C’est tout dire. Le Forum de la mémoire d’El Moudjahid, habitué à rembobiner le fil de l’histoire, est revenu, hier, sur cette épopée, avec les conférenciers Abdelkader Nour, qui a fait partie de cette jeune équipe qui avait choisi de combattre l’ennemi via les ondes, premier directeur de la Radio nationale, et Mohamed Zebda, le directeur actuel de la Chaîne I, digne héritière de la Radio de l’Algérie combattante.
Ainsi, on apprendra que ce sont 32 jeunes qui ont relevé le défi. Le défi de lancer la première radio algérienne dans le feu du combat.
C’était un certain 16 décembre 1956 sur les frontières ouest de l’Algérie. Une radio locale mobile, transportée par un camion GMC, a été créée aux frontières Ouest, avec un slogan : «Ici la Radio de l’Algérie libre et combattante, la voix du Front de libération s’adresse à vous, du cœur de l’Algérie.»
Les programmes de cette radio comportaient des informations sur les combats menés par les moudjahidine, mais également des commentaires politiques et militaires destinés au peuple. Le lancement s’est fait en présence d’Abdelhafid Boussouf, Houari Boumediène et Amar Tlidji. La durée des transmissions se limitait à 6 heures.
La radio clandestine n’aura duré que 9 mois. Et en cette courte période, elle a apporté un grand soutien à la lutte armée à travers son rôle mobilisateur, en dépit des moyens techniques limités dont elle disposait. Les présentateurs chargés de lire des éditoriaux politiques s’exprimaient en arabe, en kabyle et en français.
Cette radio a fini par connaître une phase de stabilité à partir du mois de juillet 1959. Les moyens de cette radio mobile étant très réduits, la Révolution algérienne s’était tournée vers le monde arabe pour défendre sa cause. C’est à travers les radios tunisienne, libyenne et égyptienne, notamment, que la radio clandestine faisait parvenir, durant les premières années de son existence, ses messages au peuple algérien et au monde.
Les programmes comportaient des communiqués militaires, des commentaires politiques, ainsi que des démentis à la propagande coloniale et d’autres programmes à caractère propagandiste et mobilisateur. Abdelkader Nour est également revenu sur cette nuit du 28 octobre 1962, date qui marque la nationalisation de la radio, de la télévision et du cinéma algériens.
Le premier directeur de la Radio nationale a souligné qu’un groupe composé de 34 techniciens, répartis astucieusement à travers 6 centres (Oran, Constantine, Ouled Fayet, Bordj El-Bahri, ainsi que les studios de la radio et de la télévision), ont pris le contrôle des équipements de transmission. Les jeunes qui avaient été affectés dans cette institution trouvaient scandaleux de travailler dans une entreprise où le drapeau français continuait de flotter.
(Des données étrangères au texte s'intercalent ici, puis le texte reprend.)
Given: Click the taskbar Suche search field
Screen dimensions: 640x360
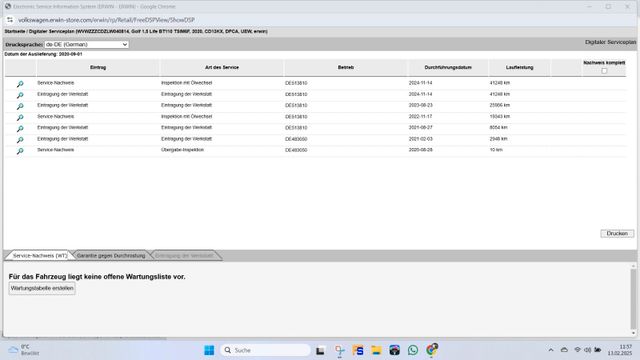Looking at the screenshot, I should 265,350.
Ils avaient alors décidé de reprendre les lieux et de relever un autre défi. Avec pour objectif la protection de l’identité nationale, surtout que l’on se préparait à célébrer le premier anniversaire du déclenchement de la Révolution de Novembre. Pour lui, l’équipe qui avait mené les négociations d’Évian ignorait que l’Algérie possédait des jeunes techniciens capables de faire tourner les machines de la radio.
Ce qui explique la clause 112 des Accords d’Évian, stipulant que la radio, la télévision et le cinéma devaient faire l’objet d’un accord ultérieur. Une foi les préparatifs terminés, Boumediène a été informé des intentions du groupe de journalistes et techniciens algériens qui s’apprêtaient à prendre d’assaut les centres de production et de transmission.
Aussitôt, une unité de l’armée a été dépêchée pour couvrir l’opération. «À 22h, Ben Bella a fait son apparition. Après avoir été informé de la situation, il donna son feu vert. C’est ainsi que la Radio est devenue algérienne. Depuis, elle a franchi de grandes étapes, et comme l’a si bien souligné Mohamed Zebda, aujourd’hui, cette institution présente dans tout le territoire compte 55 radios (entre locales, thématiques et radio internationale) et 3.700 travailleurs.